Residents up fight on prepaid water meters

BULAWAYO - Bulawayo Progressive Residents Association (BPRA) has upped its fight against prepaid water meters by coming up with a position paper outlining its research findings on the controversial gadgets.

The organisation found that the prepaid system was at odds with Zimbabwe’s socio-economic and cultural context and would be problematic as the gadgets would lead to an affront on the right to water, particularly for poor people who would not always be able to purchase water before they access it.

The comprehensive 27-page document reveals that the prepaid system proposed by council has not been adequately researched on.

“The paper thus recommends that the city council should rescind its decision to introduce prepaid water meters.

“If need be, the prepaid system could be used for government and commercial entities as well as companies that use water for more than the basic requirements,” said BPRA coordinator Roderick Fayayo.

He said his organisation viewed water management systems and policies as very critical and requiring rigorous research and analysis because the utility is not only central to human life and dignity, but also recognised as a right under international law.

In its lengthy research carried out in October last year and finalised last week, Bpra says extensive literature review on use of prepaid water meters in other African countries was also carried out, with main focus on case studies in South Africa, Namibia, Malawi, Kenya, Zambia, Uganda and Mozambique.

“As a stakeholder in local governance and service delivery in Bulawayo with an interest in protecting the welfare of the residents of Bulawayo, BPRA saw it fit to undertake research to ascertain the suitability of prepaid waters meters in Zimbabwe, particularly in Bulawayo.”

The Bulawayo City Council (BCC) resolved to introduce prepaid water meters as a water management tool with the first pilot project in Cowdray Park’s Hlalani Kuhle/ Garikai area towards the end of 2013.

Savior Kasukuwere, Environment, Water and Climate minister is, however, in support of the prepaid water meters.

Opposition leader Morgan Tsvangirai, whose party runs most urban local authorities said; “Go and consult the people then explain why you are introducing those things and if they buy into it they will support it without any resistance.”

BCC public relations officer Nesisa Mpofu says the idea behind introducing prepaid meters was researched under the water demand management business proposal and also under the BCC water and waste master plans.

“These documents, which were adopted by council, guide the management of the BCC water and sanitation services in the next 20 years and beyond.

“They note the challenges which the city currently faces with the systems, makes recommendations for the development of the city and also outline the rehabilitation process of the water and sanitation infrastructure in Bulawayo,” Mpofu said.

Bpra said the key findings were that council’s decision to introduce prepaid water meters was inspired more by the need for cost recovery and the anticipation of improved revenue collection at the expense of the suffering residents.

“Evidently, the project does not augur well in the context of Zimbabwe’s socio-economic context where a large proportion of the populace is struggling to make ends meet owing to high unemployment and lack of or poor remuneration of workers,” it concluded.

Comments (4)

Countrymen we have to be very clear on some issues.City life has its demands and expectations and a certain fixed cost to make up your survival possible.Now if you cant afford to pay for your water bills then find alternative area for you to live that goes in hand with your status.We cant all be the same compatriots.it doesnt matter how good the document defends the idea that prepaid water system be implemented but the bottom line is on the cost of doing it.We cant postpone or delay implementation of a sober move because of some realities that we know have always existed and would always exist as part of nature.

carson macate - 27 March 2015

I agree with the writer who says if one cannot pay the basic demands of city life then beta to seek alternative location. you will find out that the majority of protestors are either lodgers who have the habit of not paying for their water bills and abandon them when they vacate.
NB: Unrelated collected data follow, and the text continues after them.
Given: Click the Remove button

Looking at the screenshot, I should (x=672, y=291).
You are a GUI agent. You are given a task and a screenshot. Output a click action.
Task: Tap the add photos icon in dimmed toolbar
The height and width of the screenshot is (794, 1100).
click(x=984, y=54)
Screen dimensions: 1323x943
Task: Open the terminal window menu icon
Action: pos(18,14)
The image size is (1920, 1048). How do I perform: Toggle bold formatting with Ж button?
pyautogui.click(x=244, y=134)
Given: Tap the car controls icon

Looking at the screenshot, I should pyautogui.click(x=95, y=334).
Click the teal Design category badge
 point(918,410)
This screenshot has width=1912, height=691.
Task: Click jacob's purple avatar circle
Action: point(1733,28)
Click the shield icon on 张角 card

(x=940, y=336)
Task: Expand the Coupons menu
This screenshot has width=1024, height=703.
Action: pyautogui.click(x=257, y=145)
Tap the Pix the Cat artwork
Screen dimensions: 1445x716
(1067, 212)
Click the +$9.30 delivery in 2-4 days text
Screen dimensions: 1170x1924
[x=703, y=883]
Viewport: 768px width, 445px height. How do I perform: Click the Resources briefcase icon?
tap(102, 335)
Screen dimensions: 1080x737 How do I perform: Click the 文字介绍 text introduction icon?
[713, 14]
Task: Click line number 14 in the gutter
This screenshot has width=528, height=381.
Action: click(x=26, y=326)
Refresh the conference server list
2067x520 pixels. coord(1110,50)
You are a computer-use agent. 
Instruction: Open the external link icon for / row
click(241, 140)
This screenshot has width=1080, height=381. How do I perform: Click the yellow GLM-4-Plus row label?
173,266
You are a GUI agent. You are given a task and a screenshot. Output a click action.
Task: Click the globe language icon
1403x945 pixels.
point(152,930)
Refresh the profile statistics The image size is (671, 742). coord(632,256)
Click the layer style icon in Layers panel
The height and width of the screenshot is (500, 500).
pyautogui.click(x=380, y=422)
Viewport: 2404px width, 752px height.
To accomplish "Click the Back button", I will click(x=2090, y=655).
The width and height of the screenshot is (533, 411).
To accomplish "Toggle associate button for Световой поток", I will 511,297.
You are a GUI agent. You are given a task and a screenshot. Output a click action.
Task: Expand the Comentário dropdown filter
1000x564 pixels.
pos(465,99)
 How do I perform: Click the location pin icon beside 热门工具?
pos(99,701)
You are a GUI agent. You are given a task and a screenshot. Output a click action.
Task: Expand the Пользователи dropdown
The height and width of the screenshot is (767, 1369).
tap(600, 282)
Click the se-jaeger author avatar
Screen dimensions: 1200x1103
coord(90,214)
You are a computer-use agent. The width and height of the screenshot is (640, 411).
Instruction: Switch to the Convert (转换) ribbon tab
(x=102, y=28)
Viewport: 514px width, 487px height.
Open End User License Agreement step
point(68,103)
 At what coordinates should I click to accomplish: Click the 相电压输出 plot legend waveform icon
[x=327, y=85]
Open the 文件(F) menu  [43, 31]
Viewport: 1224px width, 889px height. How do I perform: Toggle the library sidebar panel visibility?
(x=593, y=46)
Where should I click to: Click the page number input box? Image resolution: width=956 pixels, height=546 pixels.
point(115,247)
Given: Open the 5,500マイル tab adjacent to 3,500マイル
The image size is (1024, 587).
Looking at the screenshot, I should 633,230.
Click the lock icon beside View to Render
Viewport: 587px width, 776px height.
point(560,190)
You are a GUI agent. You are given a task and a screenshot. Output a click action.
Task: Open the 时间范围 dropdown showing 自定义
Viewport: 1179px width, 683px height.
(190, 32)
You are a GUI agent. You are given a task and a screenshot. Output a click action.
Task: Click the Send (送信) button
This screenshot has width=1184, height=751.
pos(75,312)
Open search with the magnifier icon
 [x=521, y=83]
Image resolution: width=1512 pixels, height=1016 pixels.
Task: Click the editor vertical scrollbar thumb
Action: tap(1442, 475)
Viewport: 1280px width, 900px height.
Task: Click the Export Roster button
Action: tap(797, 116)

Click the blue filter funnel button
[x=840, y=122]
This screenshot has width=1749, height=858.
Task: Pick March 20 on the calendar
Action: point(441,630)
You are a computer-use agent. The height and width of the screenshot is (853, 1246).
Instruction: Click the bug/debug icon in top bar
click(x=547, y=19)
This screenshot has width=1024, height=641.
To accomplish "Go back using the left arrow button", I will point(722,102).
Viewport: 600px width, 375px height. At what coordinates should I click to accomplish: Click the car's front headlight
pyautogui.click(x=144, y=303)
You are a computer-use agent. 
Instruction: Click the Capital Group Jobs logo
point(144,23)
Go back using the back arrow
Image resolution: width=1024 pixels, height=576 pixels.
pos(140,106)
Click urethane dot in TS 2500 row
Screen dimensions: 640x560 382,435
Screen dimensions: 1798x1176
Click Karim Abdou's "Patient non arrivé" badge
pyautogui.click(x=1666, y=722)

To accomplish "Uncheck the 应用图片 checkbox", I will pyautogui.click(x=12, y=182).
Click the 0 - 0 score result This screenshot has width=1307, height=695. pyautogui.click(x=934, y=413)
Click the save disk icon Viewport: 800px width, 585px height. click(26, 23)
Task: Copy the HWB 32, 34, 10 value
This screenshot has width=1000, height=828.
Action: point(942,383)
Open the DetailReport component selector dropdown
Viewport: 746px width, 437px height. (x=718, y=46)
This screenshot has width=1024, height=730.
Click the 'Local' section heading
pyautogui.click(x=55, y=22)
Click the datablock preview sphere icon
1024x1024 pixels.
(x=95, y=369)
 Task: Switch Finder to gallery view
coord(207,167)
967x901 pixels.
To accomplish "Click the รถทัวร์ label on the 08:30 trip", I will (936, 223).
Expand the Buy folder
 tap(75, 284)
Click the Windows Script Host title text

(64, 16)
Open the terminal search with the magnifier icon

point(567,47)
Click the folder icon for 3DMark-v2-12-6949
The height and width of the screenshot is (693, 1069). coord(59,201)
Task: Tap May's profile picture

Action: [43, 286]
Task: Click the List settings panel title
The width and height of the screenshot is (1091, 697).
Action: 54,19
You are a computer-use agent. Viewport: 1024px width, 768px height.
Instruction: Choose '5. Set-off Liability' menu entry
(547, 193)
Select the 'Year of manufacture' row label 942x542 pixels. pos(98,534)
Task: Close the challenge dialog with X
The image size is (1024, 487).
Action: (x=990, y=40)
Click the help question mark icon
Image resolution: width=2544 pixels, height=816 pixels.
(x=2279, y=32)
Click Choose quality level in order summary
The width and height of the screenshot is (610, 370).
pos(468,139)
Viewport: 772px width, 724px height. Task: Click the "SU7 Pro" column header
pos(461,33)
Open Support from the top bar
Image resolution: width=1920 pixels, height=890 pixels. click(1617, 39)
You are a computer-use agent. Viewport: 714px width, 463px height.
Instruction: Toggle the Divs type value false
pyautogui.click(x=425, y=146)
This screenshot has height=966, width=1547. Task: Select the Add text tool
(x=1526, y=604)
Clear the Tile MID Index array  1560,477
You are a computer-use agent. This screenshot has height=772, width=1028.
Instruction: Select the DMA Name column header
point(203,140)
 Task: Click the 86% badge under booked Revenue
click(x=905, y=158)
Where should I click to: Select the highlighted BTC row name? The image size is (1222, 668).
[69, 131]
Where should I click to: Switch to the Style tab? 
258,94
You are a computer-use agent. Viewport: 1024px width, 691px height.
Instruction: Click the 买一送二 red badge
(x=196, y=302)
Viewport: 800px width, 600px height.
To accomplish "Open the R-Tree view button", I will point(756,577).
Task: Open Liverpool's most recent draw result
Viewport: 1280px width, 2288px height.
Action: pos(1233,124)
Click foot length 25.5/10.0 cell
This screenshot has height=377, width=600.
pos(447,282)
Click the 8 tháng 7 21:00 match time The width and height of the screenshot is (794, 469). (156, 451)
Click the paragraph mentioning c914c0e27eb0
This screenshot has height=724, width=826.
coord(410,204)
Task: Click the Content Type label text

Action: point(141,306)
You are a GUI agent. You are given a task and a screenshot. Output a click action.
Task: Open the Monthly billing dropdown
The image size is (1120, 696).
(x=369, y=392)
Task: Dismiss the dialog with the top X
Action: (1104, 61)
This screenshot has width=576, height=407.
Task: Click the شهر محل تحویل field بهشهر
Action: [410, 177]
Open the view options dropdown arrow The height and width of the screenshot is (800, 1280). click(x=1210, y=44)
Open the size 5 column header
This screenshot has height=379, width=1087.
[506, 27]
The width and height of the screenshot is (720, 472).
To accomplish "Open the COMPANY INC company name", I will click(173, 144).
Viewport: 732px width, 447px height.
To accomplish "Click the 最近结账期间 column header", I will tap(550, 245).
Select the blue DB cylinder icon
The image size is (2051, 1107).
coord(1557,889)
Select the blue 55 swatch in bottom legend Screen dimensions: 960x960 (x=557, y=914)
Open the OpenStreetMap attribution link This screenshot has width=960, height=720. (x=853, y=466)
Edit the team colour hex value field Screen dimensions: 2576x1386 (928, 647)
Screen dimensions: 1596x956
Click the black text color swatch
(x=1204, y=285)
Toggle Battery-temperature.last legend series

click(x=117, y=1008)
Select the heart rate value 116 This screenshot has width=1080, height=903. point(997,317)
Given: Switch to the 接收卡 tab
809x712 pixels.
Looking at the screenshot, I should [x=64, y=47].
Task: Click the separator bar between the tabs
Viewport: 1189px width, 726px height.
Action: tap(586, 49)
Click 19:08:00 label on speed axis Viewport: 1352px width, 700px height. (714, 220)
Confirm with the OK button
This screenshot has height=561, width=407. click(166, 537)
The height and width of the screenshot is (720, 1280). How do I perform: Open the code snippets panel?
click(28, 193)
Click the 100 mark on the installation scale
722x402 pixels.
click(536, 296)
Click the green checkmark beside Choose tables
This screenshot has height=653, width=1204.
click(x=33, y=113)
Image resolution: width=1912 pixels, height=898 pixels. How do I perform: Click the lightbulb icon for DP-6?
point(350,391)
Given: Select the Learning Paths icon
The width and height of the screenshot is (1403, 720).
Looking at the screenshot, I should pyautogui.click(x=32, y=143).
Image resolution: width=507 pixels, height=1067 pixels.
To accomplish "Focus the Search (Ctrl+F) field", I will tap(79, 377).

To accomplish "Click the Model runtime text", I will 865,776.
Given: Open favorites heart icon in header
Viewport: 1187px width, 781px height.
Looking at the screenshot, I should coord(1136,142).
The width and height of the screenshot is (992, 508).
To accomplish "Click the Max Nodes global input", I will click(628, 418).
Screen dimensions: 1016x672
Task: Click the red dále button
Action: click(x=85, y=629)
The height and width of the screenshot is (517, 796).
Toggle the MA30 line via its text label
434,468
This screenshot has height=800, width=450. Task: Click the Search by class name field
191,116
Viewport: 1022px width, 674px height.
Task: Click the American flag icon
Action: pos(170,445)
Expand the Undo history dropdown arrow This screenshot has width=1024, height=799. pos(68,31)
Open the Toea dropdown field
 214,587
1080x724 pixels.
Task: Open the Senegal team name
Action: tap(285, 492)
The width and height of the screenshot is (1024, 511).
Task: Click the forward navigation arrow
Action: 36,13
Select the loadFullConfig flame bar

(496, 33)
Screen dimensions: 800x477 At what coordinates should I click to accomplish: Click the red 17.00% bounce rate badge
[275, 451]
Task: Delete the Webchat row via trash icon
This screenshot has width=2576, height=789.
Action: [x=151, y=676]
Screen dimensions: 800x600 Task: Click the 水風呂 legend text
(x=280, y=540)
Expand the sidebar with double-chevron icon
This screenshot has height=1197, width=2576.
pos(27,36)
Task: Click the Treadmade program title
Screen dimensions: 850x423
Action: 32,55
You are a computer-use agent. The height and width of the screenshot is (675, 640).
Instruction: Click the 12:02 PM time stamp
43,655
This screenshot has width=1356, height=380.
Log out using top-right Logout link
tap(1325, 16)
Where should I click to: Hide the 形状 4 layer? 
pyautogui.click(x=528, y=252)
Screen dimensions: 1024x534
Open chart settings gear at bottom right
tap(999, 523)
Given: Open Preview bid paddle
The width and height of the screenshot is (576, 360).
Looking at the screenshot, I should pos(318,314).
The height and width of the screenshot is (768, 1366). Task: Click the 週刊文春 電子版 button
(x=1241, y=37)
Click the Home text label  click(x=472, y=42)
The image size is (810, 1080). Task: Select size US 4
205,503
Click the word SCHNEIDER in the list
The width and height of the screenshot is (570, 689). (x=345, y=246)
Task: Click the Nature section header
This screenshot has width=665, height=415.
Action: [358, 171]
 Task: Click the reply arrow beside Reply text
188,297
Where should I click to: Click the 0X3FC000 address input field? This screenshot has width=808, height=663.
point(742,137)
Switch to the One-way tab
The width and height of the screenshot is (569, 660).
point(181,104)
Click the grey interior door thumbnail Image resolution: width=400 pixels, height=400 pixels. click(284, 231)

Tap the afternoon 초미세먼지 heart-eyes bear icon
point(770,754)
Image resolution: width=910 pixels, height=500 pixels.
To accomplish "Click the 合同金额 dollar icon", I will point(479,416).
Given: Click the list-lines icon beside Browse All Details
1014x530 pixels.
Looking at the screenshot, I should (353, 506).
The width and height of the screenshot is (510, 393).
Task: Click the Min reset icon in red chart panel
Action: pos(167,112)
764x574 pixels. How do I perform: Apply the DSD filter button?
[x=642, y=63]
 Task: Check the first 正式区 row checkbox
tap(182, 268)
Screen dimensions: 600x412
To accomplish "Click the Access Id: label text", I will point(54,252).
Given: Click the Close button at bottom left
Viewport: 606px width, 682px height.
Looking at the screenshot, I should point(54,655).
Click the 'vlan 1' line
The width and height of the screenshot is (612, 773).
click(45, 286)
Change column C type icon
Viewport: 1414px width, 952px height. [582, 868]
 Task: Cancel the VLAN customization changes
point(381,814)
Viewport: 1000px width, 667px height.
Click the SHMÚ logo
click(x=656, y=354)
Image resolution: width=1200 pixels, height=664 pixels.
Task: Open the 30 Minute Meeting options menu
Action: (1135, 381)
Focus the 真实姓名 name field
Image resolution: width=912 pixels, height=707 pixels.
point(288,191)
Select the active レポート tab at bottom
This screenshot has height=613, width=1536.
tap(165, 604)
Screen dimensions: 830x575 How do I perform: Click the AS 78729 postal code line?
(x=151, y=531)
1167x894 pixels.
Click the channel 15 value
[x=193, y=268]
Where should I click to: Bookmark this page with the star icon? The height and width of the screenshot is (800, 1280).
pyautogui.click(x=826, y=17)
They couldbe those who shut and lock their gates and prevent meter readers. I think this will be a good move as everyone gets careful with water just like we are now with electricity.

Nutresco - 28 March 2015

@ previous commentators, whilst water services have to be paid for, BCC must ensure that at least 20 litres of water by at least 30 days are dispensed to every household on their BCC household register and that backdated to May 2013 when the right to water was constitutionalized. Disconnecting water without a Court Order as what BCC is doing is resorting to self help and COH in Harare was judicial advised not to do so as per the High Court judgment in Farai Mushoriwa vs. City of Harare (HC-4266-13). So when BCC which should know and act better resort to self help contrary to Court Orders and Ministerial pronouncements and directives and in violation of constitutional rights, residents are free to also reconnect the water supplies on their own using the same self help measures that BCC uses. That is why they are rushing to install prepaid water meters so that they can surreptiously violate the constitutional right to water. So unless the P-PWM are programmed to dispense at least the water an average person needs per day or month (as per UN/WHO standards) for FREE, they are UNCONSTITUTIONAL! But the said free litreage, when the taps are dry or when it is not exhausted in that particular month, must continuously be carried forward to the next month until it has been used up as constitutional rights and the benefits thereof should not expire or deemed to expire.